I know that x^-3 simplifies to 1/x^3...but when it gets to 6n^-1, I get confused. So I need someone to explain to me how that works and how I would figure out 3/2t^-2. And I know a lot of people on here hate when the kid just asks for the answers so if you dont want to give me the answer and would rather just explain it to me instead, that works :D Thanks!

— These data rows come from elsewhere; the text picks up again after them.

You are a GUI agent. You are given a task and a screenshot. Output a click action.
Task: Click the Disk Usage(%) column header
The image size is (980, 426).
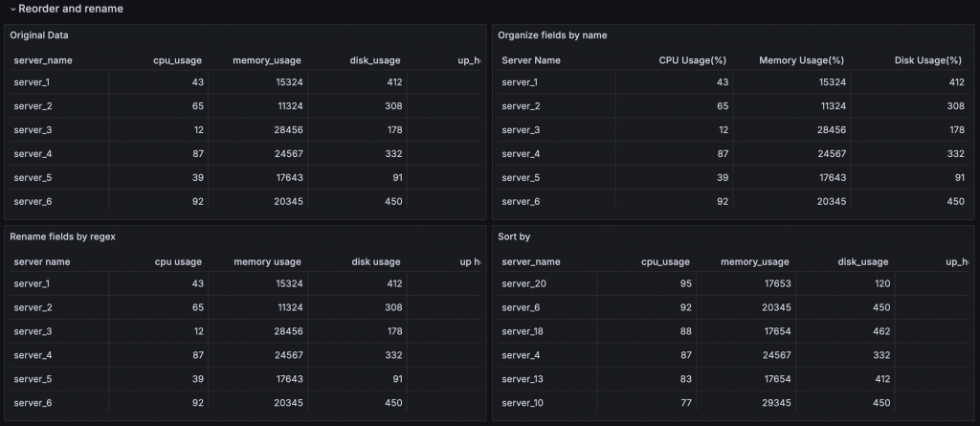click(928, 60)
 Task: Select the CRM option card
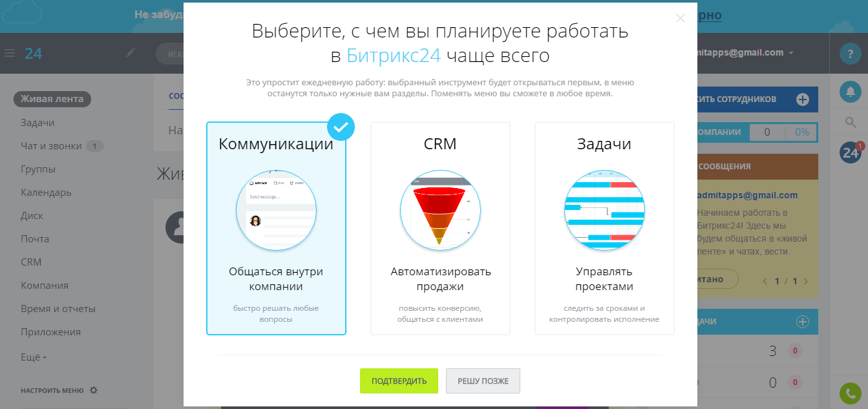[x=440, y=227]
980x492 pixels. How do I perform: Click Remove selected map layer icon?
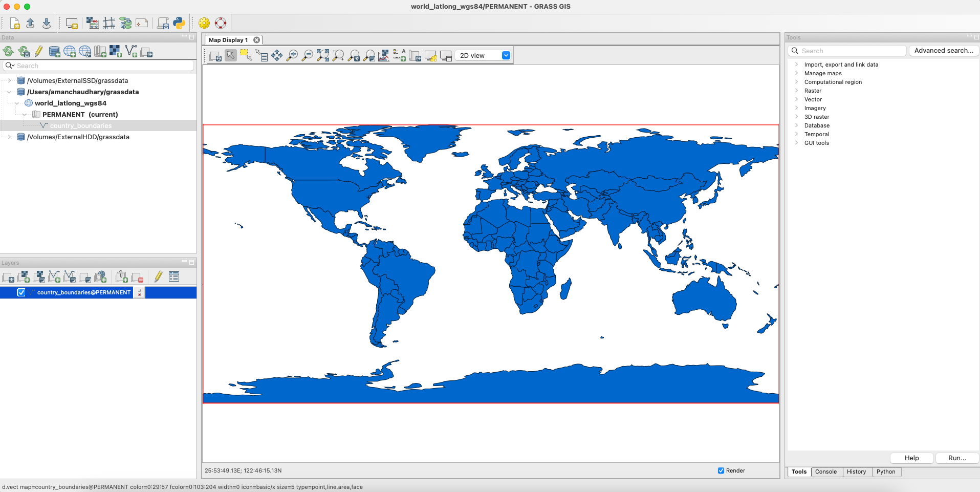click(137, 277)
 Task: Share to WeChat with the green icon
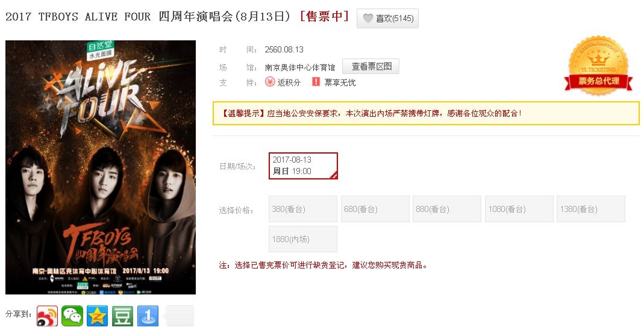(72, 316)
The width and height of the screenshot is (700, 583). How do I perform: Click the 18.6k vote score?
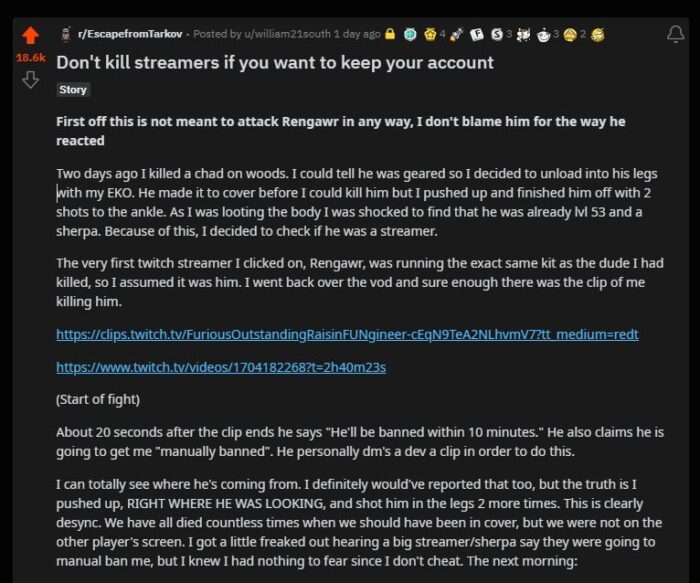click(x=30, y=58)
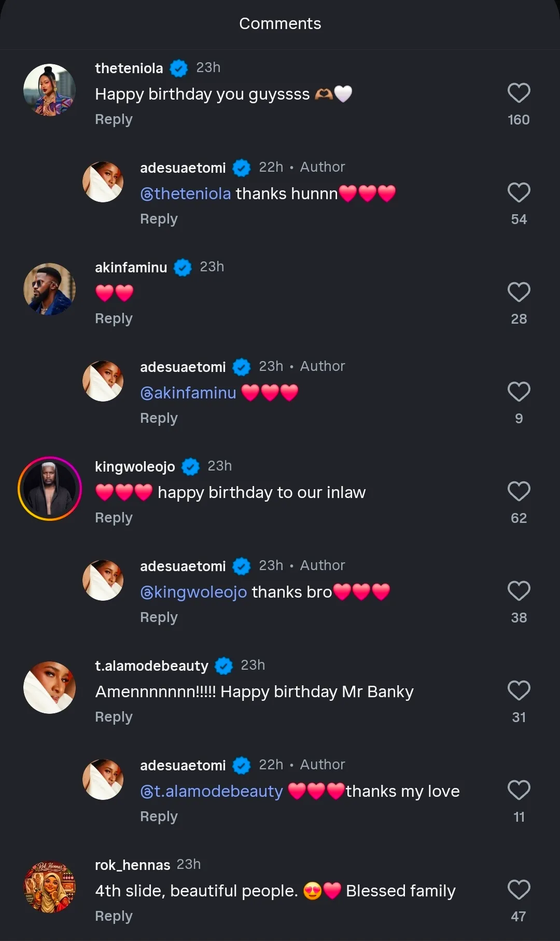Tap the @kingwoleojo mention
Image resolution: width=560 pixels, height=941 pixels.
(193, 592)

2007-07-23 07:00:32 · 6 answers · asked by ellyceqt 1 in Science & Mathematics ➔ Mathematics
The exponent in 6n^-1 applies only to n. So
6n^-1 = 6 * (n^-1) = 6 * (1/n) = 6/n
Likewise, 2/(2t^-2) =
(2/2) * (1 / t^-2) = 1 * t^2 = t^2
It would be a different story if you had (6n)^-1. In that case, this is (6^-1)(n^-1) = 1 / 6n
2007-07-23 07:04:18 · answer #1 · answered by Anonymous · 1⤊ 0⤋
Looking at your example 6n^-1 consider each part seperately. 6 * n^-1. There is not an exponent on the 6, so you should leave it alone. n^-1 is just like what you did with the x^-3, so n^-1= 1/n^1 or just 1/n. Now put the two pieces back together: 6*1/n or 6/n.
The second example will be the same. Just break it apart first. (3*1/2*t^-2 )
Hope this helps.
2007-07-23 14:12:42 · answer #2 · answered by Jenn 1 · 0⤊ 0⤋
It seems you already understand the basics. Remember that the exponent only applies to the variable. So 6n^-1 would just be 6/n^1. The 6 is left alone since it is not part of the variable. BUT if it was (6n)^-1 then it would be equivalent to 1/6n.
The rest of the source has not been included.